* [Quoted passage]
*** Block opens ***

Would love to hear how people are doing this in practice (platform/security/infra teams especially)

2 comments

order

jcmartinezdev|25 days ago

I've seen solutions implementing authorization in multiple ways, some still rely on the underlying services that map to the tools, guaranteeing the AT sent to those services is acting on behalf of the user.

Other's do checks at the tool level, systems like openfga can help make that easier by centralizing the authorization policies.

kxbnb|1 month ago

We're building this at keypost.ai - the enforcement point is a proxy that sits between the agent and MCP servers. Tool calls go through the proxy, get evaluated against policy, and either pass or get blocked before reaching the actual tool.

The key insight: policy evaluation has to happen outside the agent's context. If the agent can reason about or around the policy, it's not really enforcement. So we treat it like a firewall - deterministic rules, no LLM in the decision path.

What we've found works: - Argument-level rules, not just tool-level ("github.delete_branch is fine, but only for feature/* branches") - Rate limits that reset on different windows (per-minute for burst, per-day for cost) - Explicit rule priority for when constraints conflict

The audit trail piece is critical too. Being able to answer "why was this blocked?" after the fact builds trust with teams rolling this out.

Curious what failure modes people have actually hit - is it more "agent tried something it shouldn't" or "policy was too restrictive and blocked legitimate work"?

*** Block closes ***

* [Task details] Please reproduce the thread on tool authorization above, beginning at the words "jcmartinezdev|25 days ago" and stopping after the words "the actual tool.".

* [Listed entries]
*** Block opens ***

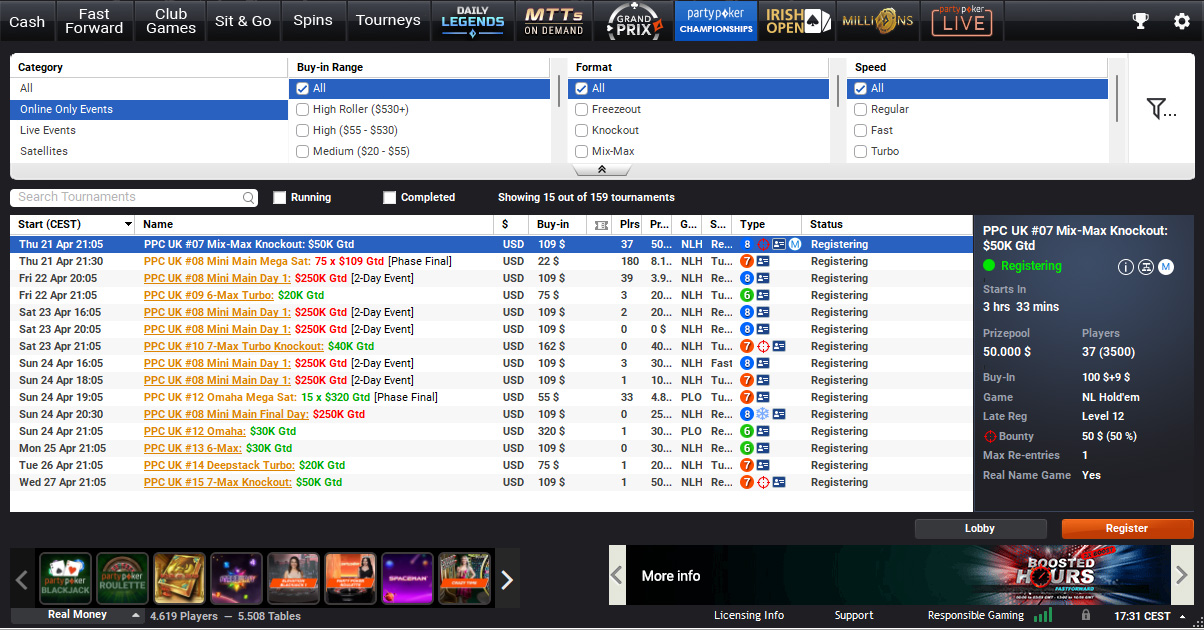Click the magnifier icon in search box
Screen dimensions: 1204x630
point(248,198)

*** Block closes ***
*** Block opens ***

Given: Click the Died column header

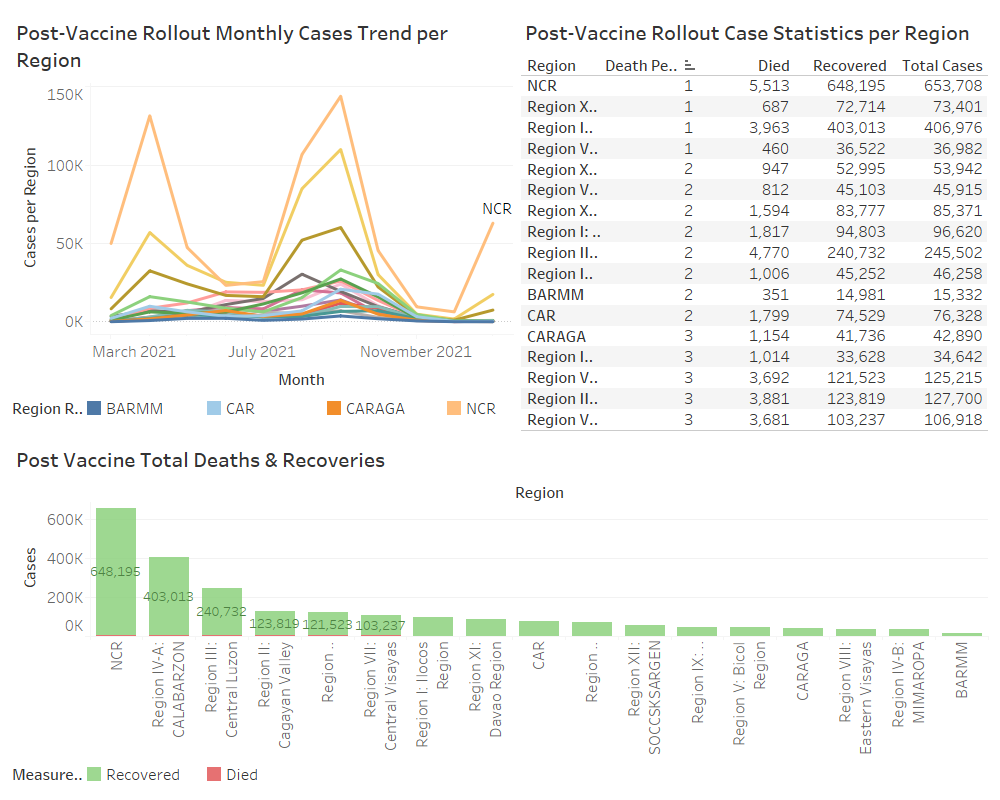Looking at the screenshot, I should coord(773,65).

*** Block closes ***
*** Block opens ***

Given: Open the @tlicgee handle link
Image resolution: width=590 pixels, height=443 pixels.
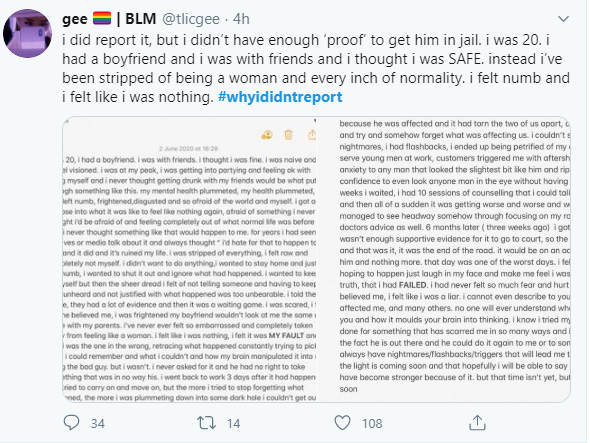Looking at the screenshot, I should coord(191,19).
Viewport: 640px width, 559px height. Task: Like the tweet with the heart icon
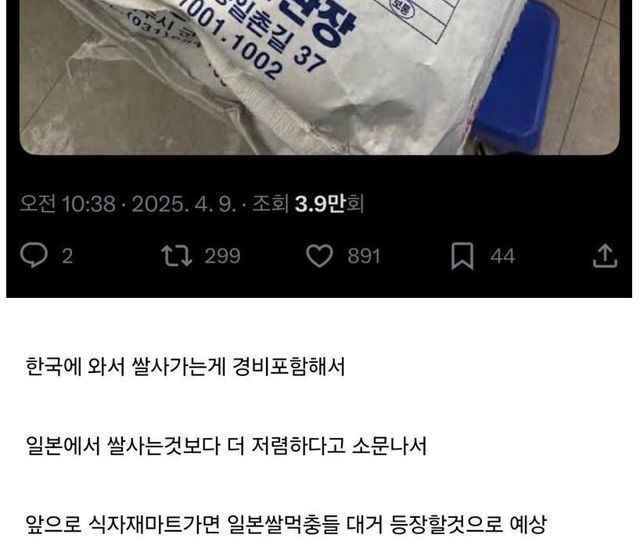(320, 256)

*** Block closes ***

* [Written response]
jcmartinezdev|25 days ago

I've seen solutions implementing authorization in multiple ways, some still rely on the underlying services that map to the tools, guaranteeing the AT sent to those services is acting on behalf of the user.

Other's do checks at the tool level, systems like openfga can help make that easier by centralizing the authorization policies.

kxbnb|1 month ago

We're building this at keypost.ai - the enforcement point is a proxy that sits between the agent and MCP servers. Tool calls go through the proxy, get evaluated against policy, and either pass or get blocked before reaching the actual tool.